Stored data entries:

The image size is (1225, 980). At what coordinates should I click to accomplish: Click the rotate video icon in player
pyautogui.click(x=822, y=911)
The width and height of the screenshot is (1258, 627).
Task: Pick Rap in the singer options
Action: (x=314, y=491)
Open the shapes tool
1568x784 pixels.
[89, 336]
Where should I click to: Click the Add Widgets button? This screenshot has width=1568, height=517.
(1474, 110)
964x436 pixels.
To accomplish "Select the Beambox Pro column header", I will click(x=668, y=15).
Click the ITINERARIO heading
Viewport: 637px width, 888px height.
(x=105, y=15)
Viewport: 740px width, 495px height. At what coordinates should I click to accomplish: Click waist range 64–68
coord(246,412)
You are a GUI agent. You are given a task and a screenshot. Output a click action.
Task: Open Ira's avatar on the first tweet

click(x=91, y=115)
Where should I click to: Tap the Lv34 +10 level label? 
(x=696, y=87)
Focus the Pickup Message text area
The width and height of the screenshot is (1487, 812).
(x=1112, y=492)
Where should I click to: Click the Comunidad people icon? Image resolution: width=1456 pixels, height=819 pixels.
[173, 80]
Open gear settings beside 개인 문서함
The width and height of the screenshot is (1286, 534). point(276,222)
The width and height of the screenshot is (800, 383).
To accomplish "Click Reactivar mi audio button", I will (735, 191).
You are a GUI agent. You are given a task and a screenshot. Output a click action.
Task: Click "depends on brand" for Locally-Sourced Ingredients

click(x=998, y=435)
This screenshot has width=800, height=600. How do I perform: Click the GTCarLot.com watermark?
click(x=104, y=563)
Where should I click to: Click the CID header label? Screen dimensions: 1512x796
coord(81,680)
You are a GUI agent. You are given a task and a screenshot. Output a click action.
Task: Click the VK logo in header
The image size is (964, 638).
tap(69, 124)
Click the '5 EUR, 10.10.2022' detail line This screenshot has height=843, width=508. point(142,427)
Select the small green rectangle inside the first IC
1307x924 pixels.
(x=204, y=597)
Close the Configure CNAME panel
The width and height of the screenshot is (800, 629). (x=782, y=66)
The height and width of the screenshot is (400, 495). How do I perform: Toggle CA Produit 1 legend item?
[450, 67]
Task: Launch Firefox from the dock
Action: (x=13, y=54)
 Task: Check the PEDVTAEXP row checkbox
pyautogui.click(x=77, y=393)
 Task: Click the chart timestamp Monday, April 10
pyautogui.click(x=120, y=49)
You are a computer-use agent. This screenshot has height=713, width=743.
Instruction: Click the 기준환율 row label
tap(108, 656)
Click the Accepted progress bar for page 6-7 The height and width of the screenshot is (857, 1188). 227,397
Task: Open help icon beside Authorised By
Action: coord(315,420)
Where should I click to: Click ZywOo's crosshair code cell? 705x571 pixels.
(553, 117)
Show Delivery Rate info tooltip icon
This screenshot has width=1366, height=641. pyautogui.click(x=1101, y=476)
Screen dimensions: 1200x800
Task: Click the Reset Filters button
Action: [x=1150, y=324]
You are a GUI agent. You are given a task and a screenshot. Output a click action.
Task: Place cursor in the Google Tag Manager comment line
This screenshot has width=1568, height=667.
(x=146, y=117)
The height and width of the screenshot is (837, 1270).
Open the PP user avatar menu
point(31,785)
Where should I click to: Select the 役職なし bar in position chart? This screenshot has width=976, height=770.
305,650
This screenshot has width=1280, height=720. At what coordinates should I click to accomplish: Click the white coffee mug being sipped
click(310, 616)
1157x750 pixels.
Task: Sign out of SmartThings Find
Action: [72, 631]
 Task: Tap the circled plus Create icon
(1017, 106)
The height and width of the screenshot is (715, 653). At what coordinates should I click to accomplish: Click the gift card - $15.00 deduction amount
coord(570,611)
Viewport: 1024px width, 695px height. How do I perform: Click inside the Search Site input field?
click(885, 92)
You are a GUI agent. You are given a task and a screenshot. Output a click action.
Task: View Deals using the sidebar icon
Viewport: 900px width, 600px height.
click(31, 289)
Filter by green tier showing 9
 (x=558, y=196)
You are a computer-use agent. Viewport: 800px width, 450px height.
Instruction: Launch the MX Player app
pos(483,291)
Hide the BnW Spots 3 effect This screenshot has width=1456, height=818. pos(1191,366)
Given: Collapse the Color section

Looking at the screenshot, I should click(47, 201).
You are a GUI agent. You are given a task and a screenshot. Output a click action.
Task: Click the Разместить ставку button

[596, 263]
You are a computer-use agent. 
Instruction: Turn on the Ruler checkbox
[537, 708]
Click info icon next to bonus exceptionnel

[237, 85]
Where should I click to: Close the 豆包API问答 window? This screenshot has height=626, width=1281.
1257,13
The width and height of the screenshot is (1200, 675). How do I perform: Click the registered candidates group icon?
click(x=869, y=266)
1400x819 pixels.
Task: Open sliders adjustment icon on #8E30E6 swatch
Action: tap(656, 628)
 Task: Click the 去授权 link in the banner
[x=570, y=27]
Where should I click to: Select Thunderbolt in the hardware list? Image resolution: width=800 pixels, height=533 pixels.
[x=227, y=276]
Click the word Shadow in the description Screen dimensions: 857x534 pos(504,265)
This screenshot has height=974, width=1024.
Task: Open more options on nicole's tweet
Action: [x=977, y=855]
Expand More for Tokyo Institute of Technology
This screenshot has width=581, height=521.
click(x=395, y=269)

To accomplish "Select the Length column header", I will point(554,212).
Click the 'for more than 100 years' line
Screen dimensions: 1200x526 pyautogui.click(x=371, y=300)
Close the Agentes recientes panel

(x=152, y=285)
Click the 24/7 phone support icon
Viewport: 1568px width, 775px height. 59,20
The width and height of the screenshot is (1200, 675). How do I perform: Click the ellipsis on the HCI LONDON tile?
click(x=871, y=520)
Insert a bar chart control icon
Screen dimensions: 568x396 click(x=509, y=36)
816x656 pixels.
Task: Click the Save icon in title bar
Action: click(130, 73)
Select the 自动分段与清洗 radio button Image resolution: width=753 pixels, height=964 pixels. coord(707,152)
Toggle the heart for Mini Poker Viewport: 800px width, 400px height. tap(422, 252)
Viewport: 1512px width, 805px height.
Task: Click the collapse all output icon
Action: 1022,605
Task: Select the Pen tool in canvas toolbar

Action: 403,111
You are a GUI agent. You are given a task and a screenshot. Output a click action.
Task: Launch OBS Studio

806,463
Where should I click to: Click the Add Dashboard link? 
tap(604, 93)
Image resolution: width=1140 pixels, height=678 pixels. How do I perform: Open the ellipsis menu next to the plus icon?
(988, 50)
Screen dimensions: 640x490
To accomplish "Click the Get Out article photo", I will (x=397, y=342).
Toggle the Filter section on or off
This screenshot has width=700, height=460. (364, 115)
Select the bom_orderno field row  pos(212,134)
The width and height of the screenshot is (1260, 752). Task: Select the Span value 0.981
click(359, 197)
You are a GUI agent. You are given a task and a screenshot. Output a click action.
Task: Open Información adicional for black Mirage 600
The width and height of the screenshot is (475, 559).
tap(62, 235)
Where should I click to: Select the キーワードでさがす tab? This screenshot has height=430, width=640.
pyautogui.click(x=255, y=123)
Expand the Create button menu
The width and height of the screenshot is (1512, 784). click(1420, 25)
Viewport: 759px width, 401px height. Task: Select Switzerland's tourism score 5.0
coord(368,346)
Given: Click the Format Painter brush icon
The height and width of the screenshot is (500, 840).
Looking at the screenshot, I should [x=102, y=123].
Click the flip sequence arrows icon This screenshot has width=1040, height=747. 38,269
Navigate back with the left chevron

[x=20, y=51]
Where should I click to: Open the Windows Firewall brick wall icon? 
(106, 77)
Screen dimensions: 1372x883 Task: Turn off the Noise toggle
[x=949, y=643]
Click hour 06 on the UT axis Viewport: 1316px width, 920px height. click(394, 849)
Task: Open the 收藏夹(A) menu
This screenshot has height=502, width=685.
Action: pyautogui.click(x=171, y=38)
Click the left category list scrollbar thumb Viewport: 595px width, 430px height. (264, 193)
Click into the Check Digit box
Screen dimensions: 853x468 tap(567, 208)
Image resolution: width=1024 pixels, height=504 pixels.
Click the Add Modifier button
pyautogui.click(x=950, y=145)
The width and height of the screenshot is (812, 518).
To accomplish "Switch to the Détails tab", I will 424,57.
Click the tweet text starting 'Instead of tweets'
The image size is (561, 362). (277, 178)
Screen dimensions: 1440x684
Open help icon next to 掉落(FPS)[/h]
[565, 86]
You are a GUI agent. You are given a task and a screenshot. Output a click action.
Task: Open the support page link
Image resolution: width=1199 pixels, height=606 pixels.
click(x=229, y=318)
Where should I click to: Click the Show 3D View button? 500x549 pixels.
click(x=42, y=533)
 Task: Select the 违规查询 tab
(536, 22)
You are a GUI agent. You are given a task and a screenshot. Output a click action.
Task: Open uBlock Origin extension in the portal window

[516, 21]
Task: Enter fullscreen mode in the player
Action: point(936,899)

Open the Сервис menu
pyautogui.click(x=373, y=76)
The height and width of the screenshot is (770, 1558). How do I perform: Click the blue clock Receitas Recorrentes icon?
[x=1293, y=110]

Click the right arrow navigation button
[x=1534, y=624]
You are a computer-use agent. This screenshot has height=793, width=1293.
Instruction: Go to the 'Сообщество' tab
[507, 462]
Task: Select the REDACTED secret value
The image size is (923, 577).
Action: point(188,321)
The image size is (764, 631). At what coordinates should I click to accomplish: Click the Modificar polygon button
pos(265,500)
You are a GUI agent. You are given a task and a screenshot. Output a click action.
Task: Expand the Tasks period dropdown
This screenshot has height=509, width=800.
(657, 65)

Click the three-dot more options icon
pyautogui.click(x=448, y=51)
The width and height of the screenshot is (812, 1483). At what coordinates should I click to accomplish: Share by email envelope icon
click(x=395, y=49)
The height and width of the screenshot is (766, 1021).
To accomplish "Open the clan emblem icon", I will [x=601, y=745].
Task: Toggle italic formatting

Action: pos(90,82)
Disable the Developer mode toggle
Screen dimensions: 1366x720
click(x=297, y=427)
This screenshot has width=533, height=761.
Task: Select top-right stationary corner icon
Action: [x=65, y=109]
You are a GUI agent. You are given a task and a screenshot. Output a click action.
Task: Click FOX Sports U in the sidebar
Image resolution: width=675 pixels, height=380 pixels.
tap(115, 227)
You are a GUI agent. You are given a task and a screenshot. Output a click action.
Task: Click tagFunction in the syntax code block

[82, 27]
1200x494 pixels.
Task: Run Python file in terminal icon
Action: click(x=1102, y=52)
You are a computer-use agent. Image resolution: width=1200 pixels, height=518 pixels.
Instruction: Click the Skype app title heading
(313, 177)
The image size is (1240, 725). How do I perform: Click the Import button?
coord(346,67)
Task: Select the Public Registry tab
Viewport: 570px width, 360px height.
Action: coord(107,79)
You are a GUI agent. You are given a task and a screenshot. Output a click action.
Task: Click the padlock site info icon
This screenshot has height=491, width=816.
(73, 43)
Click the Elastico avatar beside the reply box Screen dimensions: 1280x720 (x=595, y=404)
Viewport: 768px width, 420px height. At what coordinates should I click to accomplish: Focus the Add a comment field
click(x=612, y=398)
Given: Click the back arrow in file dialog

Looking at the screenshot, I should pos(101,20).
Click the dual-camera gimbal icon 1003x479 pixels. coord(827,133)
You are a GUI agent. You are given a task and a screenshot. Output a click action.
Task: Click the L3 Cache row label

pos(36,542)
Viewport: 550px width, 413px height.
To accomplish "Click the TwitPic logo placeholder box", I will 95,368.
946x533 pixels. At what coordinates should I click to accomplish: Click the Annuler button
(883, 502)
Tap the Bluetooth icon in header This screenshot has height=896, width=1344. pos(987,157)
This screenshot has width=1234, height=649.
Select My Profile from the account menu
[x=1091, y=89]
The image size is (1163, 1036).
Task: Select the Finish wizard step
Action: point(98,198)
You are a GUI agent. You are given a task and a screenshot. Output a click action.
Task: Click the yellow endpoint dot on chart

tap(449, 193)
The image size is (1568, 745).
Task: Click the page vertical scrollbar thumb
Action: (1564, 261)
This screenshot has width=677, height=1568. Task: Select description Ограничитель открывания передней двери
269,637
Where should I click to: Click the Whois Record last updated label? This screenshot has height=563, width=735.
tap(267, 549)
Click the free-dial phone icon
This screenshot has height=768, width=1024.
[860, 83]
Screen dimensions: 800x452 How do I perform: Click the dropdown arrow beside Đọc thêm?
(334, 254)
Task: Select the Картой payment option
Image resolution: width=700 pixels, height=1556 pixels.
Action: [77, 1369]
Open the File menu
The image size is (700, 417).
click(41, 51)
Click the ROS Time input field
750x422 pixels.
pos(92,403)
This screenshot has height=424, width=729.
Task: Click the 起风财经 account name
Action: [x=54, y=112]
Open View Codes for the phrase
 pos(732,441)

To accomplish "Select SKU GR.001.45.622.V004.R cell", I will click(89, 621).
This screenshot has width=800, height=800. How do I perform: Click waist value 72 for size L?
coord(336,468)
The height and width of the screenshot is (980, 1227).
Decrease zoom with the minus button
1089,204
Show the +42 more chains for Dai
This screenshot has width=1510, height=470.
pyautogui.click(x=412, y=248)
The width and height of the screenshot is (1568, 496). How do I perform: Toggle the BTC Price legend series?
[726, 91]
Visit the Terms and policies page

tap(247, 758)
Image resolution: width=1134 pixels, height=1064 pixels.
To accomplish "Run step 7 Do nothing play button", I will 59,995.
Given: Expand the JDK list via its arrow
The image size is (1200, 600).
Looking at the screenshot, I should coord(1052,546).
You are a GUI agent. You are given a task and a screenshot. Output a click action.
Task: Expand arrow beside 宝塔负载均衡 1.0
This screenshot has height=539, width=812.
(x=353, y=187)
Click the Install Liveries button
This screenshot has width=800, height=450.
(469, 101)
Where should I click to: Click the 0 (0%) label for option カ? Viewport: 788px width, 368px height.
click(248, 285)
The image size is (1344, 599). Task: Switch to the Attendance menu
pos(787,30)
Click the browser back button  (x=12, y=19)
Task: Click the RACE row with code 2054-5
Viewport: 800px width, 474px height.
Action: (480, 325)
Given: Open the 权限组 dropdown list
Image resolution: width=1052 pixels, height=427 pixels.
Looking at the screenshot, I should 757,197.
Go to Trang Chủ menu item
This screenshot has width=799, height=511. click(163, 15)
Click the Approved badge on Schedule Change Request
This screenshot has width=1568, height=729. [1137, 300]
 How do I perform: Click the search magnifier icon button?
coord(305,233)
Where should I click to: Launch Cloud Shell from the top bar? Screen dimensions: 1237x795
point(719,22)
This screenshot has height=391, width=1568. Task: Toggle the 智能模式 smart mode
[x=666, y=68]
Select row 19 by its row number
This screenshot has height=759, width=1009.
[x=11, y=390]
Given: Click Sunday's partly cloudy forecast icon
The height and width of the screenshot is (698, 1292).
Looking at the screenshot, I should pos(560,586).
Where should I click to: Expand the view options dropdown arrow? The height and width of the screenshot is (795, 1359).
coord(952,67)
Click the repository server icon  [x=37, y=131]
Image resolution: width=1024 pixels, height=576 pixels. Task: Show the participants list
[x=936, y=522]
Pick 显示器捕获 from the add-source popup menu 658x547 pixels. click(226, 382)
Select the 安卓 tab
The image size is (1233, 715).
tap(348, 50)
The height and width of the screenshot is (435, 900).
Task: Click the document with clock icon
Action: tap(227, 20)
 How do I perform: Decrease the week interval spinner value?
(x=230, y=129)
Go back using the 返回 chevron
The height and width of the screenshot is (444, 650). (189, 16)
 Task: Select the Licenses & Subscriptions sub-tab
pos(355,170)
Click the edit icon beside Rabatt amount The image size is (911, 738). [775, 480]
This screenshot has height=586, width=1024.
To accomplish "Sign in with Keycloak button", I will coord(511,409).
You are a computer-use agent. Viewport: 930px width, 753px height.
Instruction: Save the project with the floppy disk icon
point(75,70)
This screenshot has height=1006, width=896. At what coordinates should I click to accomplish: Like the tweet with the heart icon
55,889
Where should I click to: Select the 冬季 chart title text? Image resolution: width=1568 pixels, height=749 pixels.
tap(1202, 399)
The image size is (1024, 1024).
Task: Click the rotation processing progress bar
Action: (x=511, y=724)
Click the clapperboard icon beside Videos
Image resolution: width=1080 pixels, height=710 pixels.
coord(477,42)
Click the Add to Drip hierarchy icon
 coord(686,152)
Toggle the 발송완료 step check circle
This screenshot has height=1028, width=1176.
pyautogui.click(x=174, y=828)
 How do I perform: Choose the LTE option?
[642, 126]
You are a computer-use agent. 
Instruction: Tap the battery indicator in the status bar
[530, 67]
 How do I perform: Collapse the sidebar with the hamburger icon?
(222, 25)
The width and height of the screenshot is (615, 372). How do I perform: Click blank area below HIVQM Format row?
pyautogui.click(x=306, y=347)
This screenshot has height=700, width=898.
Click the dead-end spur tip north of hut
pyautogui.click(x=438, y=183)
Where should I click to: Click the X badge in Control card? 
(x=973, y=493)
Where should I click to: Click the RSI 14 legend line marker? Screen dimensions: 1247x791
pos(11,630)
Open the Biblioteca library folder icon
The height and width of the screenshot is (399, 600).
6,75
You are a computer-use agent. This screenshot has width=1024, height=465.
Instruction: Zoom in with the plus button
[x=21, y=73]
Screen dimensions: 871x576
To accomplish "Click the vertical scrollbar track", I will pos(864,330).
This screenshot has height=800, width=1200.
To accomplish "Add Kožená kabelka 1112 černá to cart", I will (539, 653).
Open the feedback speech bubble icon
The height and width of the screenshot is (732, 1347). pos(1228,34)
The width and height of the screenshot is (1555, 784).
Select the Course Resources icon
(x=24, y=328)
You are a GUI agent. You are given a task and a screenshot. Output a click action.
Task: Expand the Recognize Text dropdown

WORK ORDER: The lines that contain the word "computer" are wanted; copy each of them from the records.

ANSWER SPACE:
You are a computer-use agent. This screenshot has height=713, width=743.
You are a computer-use agent. Viewport: 800px width, 450px height.
You are a computer-use agent. 
You are a computer-use agent. This screenshot has height=793, width=1293.
You are a computer-use agent. Image resolution: width=1200 pixels, height=518 pixels.
You are a computer-use agent. Viewport: 930px width, 753px height.
You are a computer-use agent. 
You are a computer-use agent. This screenshot has width=1024, height=465.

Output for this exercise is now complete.